Stephen King has sold an estimated 350 million copies of his accumulated and extensive creative works. Nearly all of King’s books at least skirt upon paranormal topics, and some of them would be more accurately described as driving through said topics with a bull dozer constructed with words and driven by fear. King has discussed paranormal topics in countless interviews over the years, and is a believer in ESP (like 41% of America!) and has alluded to some ghostly encounters at the Stanley Hotel, which became the basis for one of his more popular novels, The Shining.
Clive Barker, the spinner of such twisted tales as the film Hellraiser and the novel, Imajica, has never publicly alluded to any personal paranormal experiences. However, when Barker was a young boy, he witnessed the unfortunate accidental death of a prominent sky diver in a grandiose Liverpool airshow. The experience, although not paranormal, may have set the tone for many of his macabre tales. Understandably so, considering how a young person’s mind often times tries to rationalize death as a point of spiritual transference as opposed to one of finality.

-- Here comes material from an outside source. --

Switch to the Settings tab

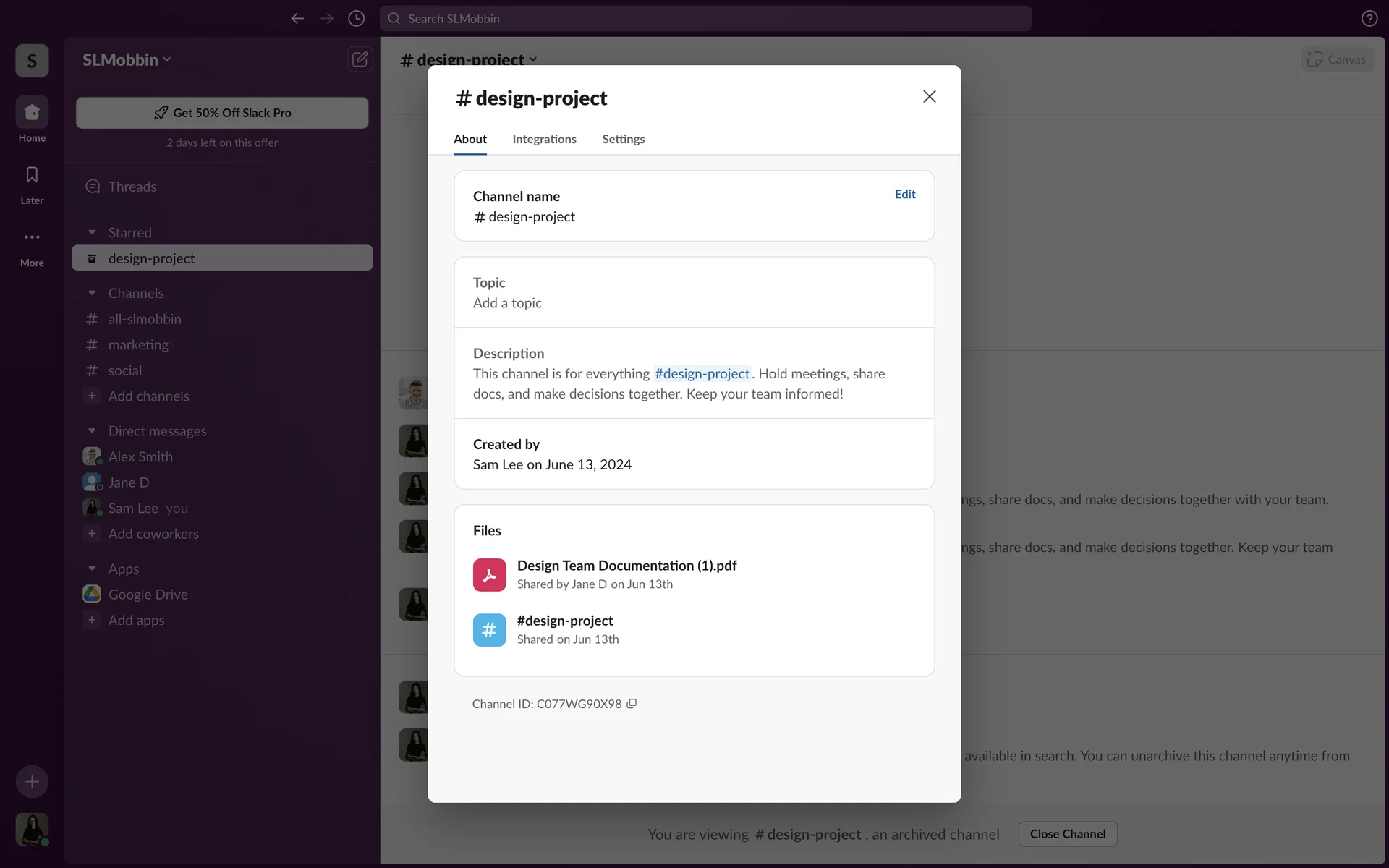623,139
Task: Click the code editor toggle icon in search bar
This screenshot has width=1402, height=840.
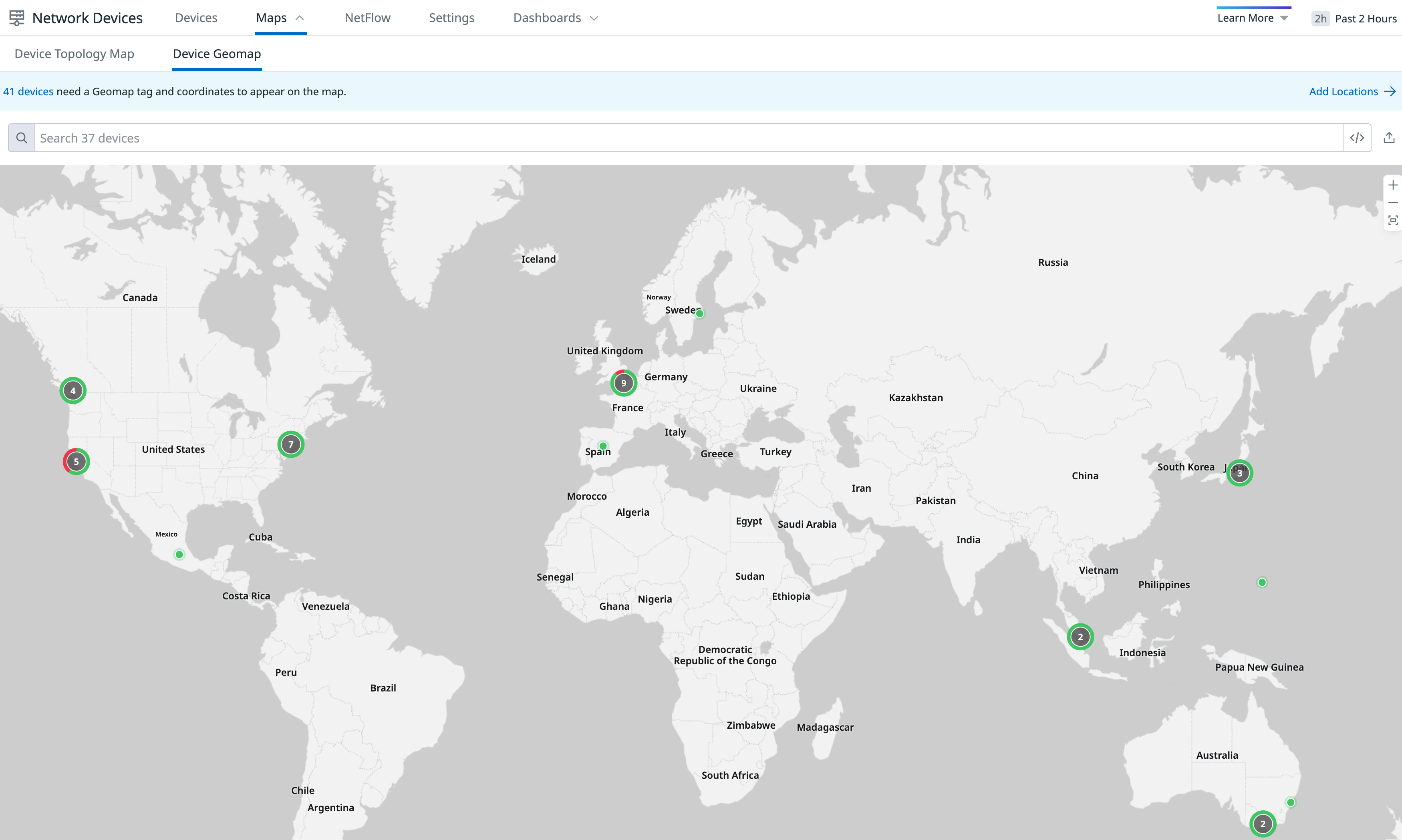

Dean Koontz is another well-known horror writer, who finds himself in the company of the aforementioned authors, but is included in this short list with a slightly different subtext. A quote from Konntz’s novel, Velocity, is a very good example of how the author may feel on the subject of the paranormal; “Houses are not haunted. We are haunted, and regardless of the architecture with which we surround ourselves, our ghosts stay with us until we ourselves are ghosts.” The author is a proponent of spirituality, but in a way that may not be expected by some of his readers; Koontz is a devout Catholic and in reality his personal views on the paranormal are more likely to resemble those of a clergyman than a carver of gory and suspenseful stories. Koontz’s background with his sociopath father and the subsequent attempts that the man had made on his life also were likely contributors to the author’s paranormal lexicon.
The long and short of it: people have different views on the paranormal. Some embrace it fully and like to imagine themselves painted into the pages of some illustrious and terrible tale of demons or zombies or things with long teeth and short tempers. Some see the hope of otherworldly existences as a comfort to their own mortality; while others like to listen, let their imaginations run rampant, and fall asleep with one eye opened just wide enough to let their night lights give them comfort.
To me the question of whether or not the paranormal is real is irrelevant. It is all based on personal and cultural perception, and whether we like it or not, the dark and terrible is here to stay. And it is a part of us.